В пятилетнем возрасте Мэн Фэн сжег фамильное поместье и все, что его праотцы успели нажить. Большой дом, несколько оружейных и конюшен – ничего не осталось. Что уж там до сохранности семейных ценностей. Огонь так разошелся, что мог перекинуться на другие строения – всю ночь горожане его тушили и выносили из горящих построек поместья людей. Но пожар все же забрал несколько жизней, в том числе и госпожи – мамы Мэн Чао. Тогда, невзирая на страх и опасность, женщина вынесла сына на улицу и, обнимая его обожженными руками, передала слугам. Однако от полученных увечий она мучительно скончалась прямо на его глазах.

Все о Мэн Фэне отзывались лестно: тихий, спокойный ребенок, в меру шебутной, в меру игривый. Никто не стал бы и думать, что тот решит играть с огнем. Но всё же его обвинила в произошедшем одна из пострадавших служанок. Прямо над телом усопшей матери ребенка она выкрикнула свой приговор, навсегда отпечатавшийся виной в памяти Мэн Фэна.

На рассвете, когда все закончилось, среди выжженных развалин не осталось ничего. Не имея более финансов и других возможностей, отец Мэн Фэна продал земли и купил на вырученные деньги маленькую хибару на окраине. Впредь жили они очень бедно и плохо.

Несколько старых слуг перебрались вместе с ними, но и они вскоре покинули их: Мэн Фэн сильно изменился, и его поведение пугало помощниц по дому. Мальчик замкнулся в себе, не улыбался, не разговаривал, а от пары зажженных в комнате свечей забивался в угол и кричал: «Мама! Мама!»

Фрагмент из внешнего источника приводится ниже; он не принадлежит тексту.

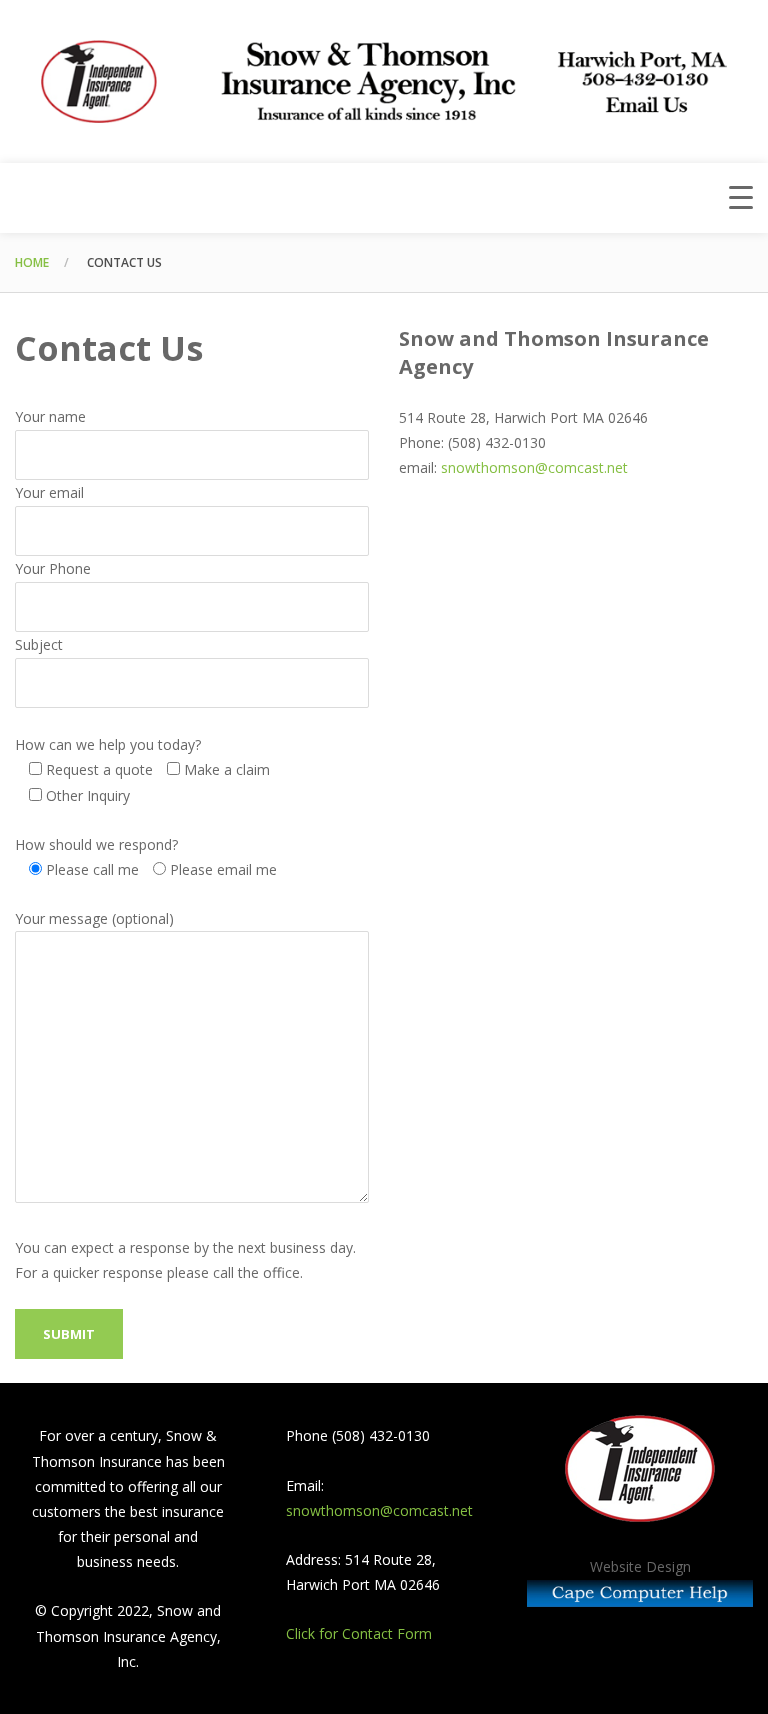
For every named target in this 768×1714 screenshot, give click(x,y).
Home (32, 262)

Находиться в доме Мэн Фэн мог исключительно в полной темноте – слугам ни еды приготовить, ни жаровню зажечь; засыпал только укрытый весь с головой под одеялом. И каждую ночь ему снился один и тот же кошмар: как холодеют обгоревшие руки матери, как тускнеет ее теплый взгляд и как женщина, повисшая над ними, кричит: «Она больше никогда тебе не ответит, ты не заслуживаешь этого! Я знаю, что ты сделал! Зачем только она кинулась в огонь ради тебя?»

Так прошло мучительных полгода, пока среди множества бессонных ночей, услышав плач, одна из служанок не выдержала – всё же они мирились со скудным положением семьи и состоянием ребенка только потому, что Мэн Фэну было предречено вознесение. Женщина схватила подсвечник и поднесла его к мальчику, чтобы развеять страхи, на примере показать, что опасности нет. Но лишь заметив горящие свечи столь близко, Мэн Фэн начал неразборчиво кричать, отбиваясь от служанки руками и ногами. В конце концов он устроил новый пожар: тонкий полог кровати странным образом за секунды вспыхнул от упавшей рядом свечи. Комнату охватил огонь, конструкция кровати обвалилась на женщину, и она упала без сознания у ног Мэн Фэна, как покойная мать.

Все в одночасье могло повториться, если бы не подоспевший господин Мэн, что вечером возвращался домой и услышал крик сына. К огромному сожалению, женщина погибла: она не перенесла удара по голове. Остальные слуги после этого из страха за собственную жизнь покинули семью, а перед уходом одна из работниц по дому обмолвилась с отцом: «Наверное, господин, вашу семью прокляли. Сяо-Фэн не виноват в том, что случилось прошлым вечером. Однако еще с его рождения многие в старом поместье поговаривали, что с ребенком что-то не так. Я бы не верила этим скверным словам, если бы сама не увидела: оба раза он стоял посреди пожара, а увечий никаких не получил».

На это предостережение господин Мэн лишь молча кивнул. Теперь, пока он был на работе, Мэн Фэн оставался дома совсем один: ребенок не желал выходить на улицу, а дни и ночи проводил в полной темноте.

Отец все больше задерживался. И вот однажды, когда он уже вернулся поздно домой, его застал стук в дверь. На пороге стоял мужчина в дорогих одеждах и с теплой улыбкой – это единственное, что Мэн Фэн разглядел из угла, в котором прятался. Гость обладал мягким голосом и хорошими манерами, однако беседа повернула не туда: оба громко ругались, и в итоге господин Мэн прогнал мужчину, захлопнув за ним дверь.